Two articles are published on SeekingAlpha today:
  • Moving Into Earnings Season: Staying Long Energy, Short Financials: Alcoa (AA) will report earnings this Monday and unofficially kick off the earnings season. New earnings numbers will prove or disprove investment theses, and the market will see more fluctuations as investors punish losers and applaud winners. Sometimes the market moves drastically in face of any “surprises”, and it is highly recommended that investors have their portfolio protected from downside risks...
  • The Growth Perspective of the First Trust ISE Cloud Computing Index Fund, SKYY: Last week the debut of the First Trust ISE Cloud Computing Index Fund (SKYY) – the first of its kind – attracted a lot of buzz in the media. It also received many critiques from analysts and investors...
There were interesting discussions for the first one and I'd like to recapture some key points I've made:
Personally I think copper is a better macro indicator than crude oil. It is said that copper has a Ph.D. in economy. Recently copper was very strong on the chart, much stronger than crude oil. That should say something about macro economic trend, at least investors' / traders' collective expectations about it.

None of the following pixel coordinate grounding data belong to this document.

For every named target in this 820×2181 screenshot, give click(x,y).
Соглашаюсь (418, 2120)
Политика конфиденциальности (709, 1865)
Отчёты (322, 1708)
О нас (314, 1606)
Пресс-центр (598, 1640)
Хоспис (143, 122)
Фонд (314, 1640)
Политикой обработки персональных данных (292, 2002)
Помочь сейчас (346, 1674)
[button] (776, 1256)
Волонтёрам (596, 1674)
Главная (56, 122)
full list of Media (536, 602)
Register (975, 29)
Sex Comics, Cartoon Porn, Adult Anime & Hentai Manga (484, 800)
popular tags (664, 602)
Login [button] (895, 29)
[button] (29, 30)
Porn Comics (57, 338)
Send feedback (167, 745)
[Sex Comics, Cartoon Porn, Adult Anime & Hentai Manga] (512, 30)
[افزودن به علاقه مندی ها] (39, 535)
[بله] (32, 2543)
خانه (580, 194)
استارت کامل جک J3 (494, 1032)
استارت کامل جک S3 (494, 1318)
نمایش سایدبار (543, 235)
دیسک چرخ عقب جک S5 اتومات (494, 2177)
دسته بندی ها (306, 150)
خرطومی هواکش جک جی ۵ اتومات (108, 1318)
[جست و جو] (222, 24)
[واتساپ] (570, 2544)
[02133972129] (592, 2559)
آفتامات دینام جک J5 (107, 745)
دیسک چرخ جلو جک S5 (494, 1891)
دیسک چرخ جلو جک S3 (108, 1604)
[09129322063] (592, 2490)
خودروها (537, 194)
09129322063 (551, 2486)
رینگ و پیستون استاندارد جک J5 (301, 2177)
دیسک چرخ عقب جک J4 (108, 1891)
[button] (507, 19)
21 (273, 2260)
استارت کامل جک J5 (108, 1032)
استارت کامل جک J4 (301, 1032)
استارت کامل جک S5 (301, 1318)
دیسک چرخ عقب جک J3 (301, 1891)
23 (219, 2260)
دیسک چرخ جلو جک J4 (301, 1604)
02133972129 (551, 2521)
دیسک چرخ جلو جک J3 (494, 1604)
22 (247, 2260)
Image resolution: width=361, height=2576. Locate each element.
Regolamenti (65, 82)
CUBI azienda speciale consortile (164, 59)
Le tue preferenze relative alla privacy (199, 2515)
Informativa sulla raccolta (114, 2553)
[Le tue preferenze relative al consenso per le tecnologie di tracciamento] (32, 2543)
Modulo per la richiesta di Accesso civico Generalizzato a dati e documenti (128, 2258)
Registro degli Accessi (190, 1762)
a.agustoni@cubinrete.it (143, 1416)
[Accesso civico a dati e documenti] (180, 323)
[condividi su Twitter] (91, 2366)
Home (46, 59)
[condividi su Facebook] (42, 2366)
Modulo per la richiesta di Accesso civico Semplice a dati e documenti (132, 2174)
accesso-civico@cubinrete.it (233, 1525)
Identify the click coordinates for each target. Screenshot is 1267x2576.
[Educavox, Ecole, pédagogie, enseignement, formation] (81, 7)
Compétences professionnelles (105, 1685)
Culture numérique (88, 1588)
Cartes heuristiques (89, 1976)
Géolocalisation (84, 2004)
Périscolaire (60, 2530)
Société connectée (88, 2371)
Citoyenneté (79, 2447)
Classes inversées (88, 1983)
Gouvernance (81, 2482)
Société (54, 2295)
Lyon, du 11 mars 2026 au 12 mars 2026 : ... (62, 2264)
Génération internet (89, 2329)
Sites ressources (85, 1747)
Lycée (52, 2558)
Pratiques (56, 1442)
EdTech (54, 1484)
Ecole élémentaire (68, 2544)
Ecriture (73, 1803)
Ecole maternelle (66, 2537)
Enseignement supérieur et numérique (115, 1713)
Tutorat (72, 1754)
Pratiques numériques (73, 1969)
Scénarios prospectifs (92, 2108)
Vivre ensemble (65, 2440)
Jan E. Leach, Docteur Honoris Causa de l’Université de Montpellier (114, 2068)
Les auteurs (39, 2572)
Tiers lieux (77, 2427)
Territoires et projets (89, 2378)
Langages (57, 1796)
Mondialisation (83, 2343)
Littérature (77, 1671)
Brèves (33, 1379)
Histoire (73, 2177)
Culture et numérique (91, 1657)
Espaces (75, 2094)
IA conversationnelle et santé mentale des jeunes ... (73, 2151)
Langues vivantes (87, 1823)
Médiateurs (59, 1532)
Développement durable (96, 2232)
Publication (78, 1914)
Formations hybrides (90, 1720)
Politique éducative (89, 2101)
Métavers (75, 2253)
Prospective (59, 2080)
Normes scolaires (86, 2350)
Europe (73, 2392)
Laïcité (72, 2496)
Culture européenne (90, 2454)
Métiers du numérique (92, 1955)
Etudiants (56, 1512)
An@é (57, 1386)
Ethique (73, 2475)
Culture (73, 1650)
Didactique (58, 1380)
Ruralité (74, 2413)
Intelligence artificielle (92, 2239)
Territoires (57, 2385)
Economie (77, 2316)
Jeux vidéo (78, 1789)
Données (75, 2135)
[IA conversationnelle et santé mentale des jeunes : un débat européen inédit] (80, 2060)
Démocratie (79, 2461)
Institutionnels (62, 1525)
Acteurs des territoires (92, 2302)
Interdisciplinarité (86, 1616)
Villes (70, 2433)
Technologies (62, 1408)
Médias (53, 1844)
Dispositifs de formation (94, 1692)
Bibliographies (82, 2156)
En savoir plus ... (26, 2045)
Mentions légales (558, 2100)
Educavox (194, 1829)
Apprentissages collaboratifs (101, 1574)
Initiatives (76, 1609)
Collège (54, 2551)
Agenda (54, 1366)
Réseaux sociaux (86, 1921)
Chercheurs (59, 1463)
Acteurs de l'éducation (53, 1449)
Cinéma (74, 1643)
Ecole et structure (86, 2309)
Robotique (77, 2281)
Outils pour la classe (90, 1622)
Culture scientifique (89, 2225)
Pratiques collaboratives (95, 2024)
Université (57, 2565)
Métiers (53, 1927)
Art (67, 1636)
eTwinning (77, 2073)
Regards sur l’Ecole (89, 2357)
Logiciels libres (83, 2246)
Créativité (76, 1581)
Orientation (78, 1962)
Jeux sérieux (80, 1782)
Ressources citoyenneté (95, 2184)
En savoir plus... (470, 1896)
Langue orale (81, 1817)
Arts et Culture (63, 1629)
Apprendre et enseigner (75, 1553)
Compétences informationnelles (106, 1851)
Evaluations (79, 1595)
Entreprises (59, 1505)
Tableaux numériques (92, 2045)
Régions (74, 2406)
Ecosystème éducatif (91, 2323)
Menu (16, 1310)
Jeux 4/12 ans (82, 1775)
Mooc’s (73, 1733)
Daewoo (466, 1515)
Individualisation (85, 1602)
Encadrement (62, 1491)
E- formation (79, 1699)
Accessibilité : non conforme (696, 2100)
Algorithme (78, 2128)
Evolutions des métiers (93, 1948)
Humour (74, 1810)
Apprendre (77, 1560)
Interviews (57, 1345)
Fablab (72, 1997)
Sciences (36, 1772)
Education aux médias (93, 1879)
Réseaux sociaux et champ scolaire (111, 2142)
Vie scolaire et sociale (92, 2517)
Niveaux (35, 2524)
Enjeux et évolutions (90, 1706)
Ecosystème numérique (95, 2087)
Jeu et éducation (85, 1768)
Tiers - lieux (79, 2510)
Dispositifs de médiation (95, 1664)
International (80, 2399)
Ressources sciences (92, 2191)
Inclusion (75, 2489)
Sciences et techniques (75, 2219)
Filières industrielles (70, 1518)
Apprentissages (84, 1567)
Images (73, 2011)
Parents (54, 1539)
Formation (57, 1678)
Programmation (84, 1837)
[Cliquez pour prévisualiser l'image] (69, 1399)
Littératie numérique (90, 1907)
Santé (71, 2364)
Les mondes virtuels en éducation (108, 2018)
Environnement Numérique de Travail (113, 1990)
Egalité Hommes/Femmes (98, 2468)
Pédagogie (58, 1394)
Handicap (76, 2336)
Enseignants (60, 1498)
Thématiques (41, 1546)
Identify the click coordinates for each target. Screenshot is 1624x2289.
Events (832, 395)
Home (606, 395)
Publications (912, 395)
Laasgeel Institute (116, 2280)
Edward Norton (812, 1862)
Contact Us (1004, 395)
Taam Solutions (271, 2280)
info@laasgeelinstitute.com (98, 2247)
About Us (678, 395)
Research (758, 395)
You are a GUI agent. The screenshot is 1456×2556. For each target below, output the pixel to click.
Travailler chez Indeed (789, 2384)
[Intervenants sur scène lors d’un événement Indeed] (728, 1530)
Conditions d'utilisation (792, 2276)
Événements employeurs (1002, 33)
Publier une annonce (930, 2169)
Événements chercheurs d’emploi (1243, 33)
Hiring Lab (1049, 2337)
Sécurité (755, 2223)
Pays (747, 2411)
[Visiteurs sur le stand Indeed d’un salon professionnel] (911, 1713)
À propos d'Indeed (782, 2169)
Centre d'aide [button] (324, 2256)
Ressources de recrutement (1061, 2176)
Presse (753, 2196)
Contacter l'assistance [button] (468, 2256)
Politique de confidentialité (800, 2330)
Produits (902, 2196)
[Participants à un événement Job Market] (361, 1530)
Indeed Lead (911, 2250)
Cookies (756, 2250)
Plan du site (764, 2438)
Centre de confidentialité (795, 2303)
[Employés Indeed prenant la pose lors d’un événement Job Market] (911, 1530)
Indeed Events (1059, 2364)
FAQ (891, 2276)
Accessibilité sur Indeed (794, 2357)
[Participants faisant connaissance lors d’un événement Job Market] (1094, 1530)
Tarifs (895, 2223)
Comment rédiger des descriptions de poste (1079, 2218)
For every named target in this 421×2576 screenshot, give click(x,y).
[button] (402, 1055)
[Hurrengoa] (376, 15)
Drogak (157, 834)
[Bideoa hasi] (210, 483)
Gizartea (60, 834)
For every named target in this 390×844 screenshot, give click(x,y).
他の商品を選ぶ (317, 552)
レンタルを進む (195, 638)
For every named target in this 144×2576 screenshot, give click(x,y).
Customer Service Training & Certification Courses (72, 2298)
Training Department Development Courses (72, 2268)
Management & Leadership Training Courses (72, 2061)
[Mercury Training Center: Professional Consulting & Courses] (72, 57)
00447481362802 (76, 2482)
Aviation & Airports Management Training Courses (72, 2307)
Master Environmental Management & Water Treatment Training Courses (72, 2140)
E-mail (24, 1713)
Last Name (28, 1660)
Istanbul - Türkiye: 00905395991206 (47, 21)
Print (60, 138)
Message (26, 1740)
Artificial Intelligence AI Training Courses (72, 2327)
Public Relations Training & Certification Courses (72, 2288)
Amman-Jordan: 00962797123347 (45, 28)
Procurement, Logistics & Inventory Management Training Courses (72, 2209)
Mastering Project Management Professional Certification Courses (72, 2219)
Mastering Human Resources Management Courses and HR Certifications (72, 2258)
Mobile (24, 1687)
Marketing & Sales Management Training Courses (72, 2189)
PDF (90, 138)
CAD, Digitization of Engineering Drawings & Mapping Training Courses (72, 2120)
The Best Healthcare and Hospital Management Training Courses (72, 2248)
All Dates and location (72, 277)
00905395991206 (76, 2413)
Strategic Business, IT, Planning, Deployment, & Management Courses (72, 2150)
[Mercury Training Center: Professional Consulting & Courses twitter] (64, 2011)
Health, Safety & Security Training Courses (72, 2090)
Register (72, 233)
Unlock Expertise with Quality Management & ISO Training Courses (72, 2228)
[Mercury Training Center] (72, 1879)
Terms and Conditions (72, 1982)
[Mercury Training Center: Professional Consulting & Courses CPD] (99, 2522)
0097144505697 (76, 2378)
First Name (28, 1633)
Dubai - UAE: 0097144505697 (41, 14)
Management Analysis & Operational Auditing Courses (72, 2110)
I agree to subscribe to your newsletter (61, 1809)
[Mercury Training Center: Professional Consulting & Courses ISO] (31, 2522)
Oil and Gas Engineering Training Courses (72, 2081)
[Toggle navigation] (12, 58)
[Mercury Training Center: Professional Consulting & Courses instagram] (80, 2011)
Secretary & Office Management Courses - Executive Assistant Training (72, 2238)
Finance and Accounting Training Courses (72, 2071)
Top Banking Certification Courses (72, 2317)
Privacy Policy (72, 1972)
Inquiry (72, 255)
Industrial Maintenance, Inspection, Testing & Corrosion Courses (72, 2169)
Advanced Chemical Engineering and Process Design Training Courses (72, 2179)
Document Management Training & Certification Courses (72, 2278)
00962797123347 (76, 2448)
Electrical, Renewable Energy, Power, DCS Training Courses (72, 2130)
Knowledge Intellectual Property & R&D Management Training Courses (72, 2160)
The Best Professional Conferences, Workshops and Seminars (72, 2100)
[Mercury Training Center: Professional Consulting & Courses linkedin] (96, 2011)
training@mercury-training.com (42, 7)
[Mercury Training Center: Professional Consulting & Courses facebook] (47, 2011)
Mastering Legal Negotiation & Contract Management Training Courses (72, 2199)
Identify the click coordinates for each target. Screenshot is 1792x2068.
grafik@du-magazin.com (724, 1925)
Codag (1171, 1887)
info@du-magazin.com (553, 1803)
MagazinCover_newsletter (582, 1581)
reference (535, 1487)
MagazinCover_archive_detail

Secondly, in my opinion China is the engine of global economic growth, not U.S. I think copper and energy are hot because China is one of the biggest consumers of these two vital resources.

Thirdly, the recommendation was not based only on macro views. Otherwise I'd recommend XLB instead of XLE. A hot product does not automatically make its producers rich, let alone its investors. An important part of the story is how effectively the industry translate products into cash flow. According to our ETF ranking system, energy sector is the best among its peers as for now.

[T]his article was composed 36 hours ago. At that time the debt ceiling talk didn't fall apart and there wasn't yet another earth quake in Japan, as least I wasn't aware of. That's one sad thing about financial markets - nobody can foresee the future. What investors can do is to come up with good strategies to profit from the upside and, at the same time, to protect against the downside.

One thing I've learnt from my experiences is to underweight news and overweight numbers. Debt ceiling talk fell apart but they will resume the talk sometime later. Japan earth quake will have negative impact but investors will, quite legitimately, start to think about the "pent up" demand for reconstruction. That's the nature of human beings, and that's the driver of zigzags of the market. Actually there was an article about this: "Why I Don't Watch CNBC".

China's growth is driven by the demand from U.S., at least it was true in the past. China is the producer and U.S. is the consumer.

But there are subtle changes already.

U.S. is not the largest trading partner of China. Europe is the largest trading partner of China as for now.

China has a large population, it would be a much bigger consumer if their demand is unleashed. As an early sign, China's trading with other Asian countries, most of them are poorer south east Asian countries, is constantly increasing in past years, and in those trades, China is playing as the consumer and the other countries are playing as the producers.

Nonetheless the China - U.S. grand cycle is still working. But I think it's not to the benefit of either country to stick on to it.